Pour les membres d’Hôtel Morphée, la patience a toujours été de mise. Depuis ses premiers pas en 2008, le groupe originaire de l’Outaouais a su évoluer à son rythme, préférant faire paraître une poignée de mini-albums afin de satisfaire la demande de son public fidèle. Aujourd’hui installé à Montréal, le groupe est formé de Laurence Nerbonne (voix, guitares, violon), Blaise Borboën-Léonard (violon, claviers), André Pelletier (guitares, voix) et Stéphane Lemieux (batterie). Ce dernier se réjouit des années d’apprentissage et d’expérimentation du clan. « Cinq ans, ça peut paraître long, mais ce qu’il faut savoir, c’est qu’on ne se connaissait pas. Hôtel Morphée, c’est une rencontre de musiciens. Ni plus ni moins. Laurence se cherchait un projet, elle m’a rencontré, puis des gens se sont greffés. Certains sont partis, d’autres sont restés. Il a fallu apprendre à se connaître, à jouer et créer ensemble, à se trouver des affinités et un son. Tout ça prend du temps. Accoucher d’une véritable démarche artistique sérieuse, ce n’est pas instantané. C’est avec l’album qu’on est arrivé à cette étape, » soutient-il.

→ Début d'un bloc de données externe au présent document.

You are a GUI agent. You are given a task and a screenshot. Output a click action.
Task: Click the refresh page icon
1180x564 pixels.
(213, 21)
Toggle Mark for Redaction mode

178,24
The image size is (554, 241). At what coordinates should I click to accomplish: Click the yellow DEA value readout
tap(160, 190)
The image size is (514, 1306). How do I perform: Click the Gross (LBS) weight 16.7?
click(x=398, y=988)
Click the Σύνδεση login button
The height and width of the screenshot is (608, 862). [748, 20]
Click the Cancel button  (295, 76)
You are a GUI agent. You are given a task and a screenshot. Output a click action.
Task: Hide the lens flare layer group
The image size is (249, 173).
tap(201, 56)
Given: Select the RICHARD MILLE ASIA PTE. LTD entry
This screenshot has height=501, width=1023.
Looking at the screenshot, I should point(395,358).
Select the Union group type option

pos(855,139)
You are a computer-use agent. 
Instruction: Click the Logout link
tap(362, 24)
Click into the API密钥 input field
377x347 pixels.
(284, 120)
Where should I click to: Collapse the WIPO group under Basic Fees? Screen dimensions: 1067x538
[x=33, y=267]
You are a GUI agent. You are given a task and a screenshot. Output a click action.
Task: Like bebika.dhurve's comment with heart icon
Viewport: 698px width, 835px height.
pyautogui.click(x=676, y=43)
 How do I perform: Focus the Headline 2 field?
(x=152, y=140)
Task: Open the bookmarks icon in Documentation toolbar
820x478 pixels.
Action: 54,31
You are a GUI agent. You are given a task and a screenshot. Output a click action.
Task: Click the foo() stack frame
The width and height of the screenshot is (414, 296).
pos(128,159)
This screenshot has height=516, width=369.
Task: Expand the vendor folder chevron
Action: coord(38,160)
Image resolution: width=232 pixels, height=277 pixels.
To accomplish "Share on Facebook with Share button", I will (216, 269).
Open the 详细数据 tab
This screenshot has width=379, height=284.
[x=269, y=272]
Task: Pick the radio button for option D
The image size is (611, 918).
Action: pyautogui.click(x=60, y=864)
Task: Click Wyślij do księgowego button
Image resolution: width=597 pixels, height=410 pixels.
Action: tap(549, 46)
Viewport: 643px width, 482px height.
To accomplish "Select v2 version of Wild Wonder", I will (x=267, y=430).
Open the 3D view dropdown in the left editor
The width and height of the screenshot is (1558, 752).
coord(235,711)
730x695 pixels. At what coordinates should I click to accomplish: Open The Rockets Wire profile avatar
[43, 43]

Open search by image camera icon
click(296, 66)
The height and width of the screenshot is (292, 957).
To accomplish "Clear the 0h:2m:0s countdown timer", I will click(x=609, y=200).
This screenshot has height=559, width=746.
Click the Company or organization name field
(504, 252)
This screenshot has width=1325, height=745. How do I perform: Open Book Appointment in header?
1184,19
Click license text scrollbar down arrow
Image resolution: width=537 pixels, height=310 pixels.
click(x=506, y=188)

Lancé en grande pompe chez Audiogram, cet album a atteint les bacs en février dernier. Réalisé par Philippe Brault (Pierre Lapointe), Des histoires de fantômes révèle un groupe particulièrement assuré, inspiré et aventureux : charpentes rock costaudes, pointes électro, climats planants, arrangements délicats, mélancolie à fleur de peau, textes sibyllins. Visiblement le travail d’un groupe qui a mûri de belle façon et dont les liens entre les membres se sont tissés. Laurence se remémore les racines du quatuor : « Lorsqu’on s’est rencontrés, on ne savait même pas comment fonctionnait les rouages d’un groupe. On voulait surtout faire de la scène et on essayait des choses. Ça manquait de focus. On enregistrait des chansons pour nos amis qui nous suivaient, mais il nous manquait une rigueur. Le processus de travailler sur un album s’est avéré bien différent. Pour la première fois, on s’est véritablement penchés sur les textes et la musique. »
Frères et sœur
Finaliste au Festival international de la chanson de Granby en 2010, Hôtel Morphée a grandement bénéficié de l’expérience. C’est grâce au populaire concours que les membres ont véritablement fait leur apprentissage de la vie de groupe. Stéphane explique : « C’était l’une des premières fois que l’on partait loin de Montréal pour s’installer dans une maison louée. C’est là qu’on a vu que l’on s’entendait sur le plan artistique et personnel. Un groupe, c’est pas juste un local de pratique. C’est les repas, les chambres, la bière. Granby fut un test. À la suite de ça, on a découvert que l’on pouvait fonctionner en tant que band. »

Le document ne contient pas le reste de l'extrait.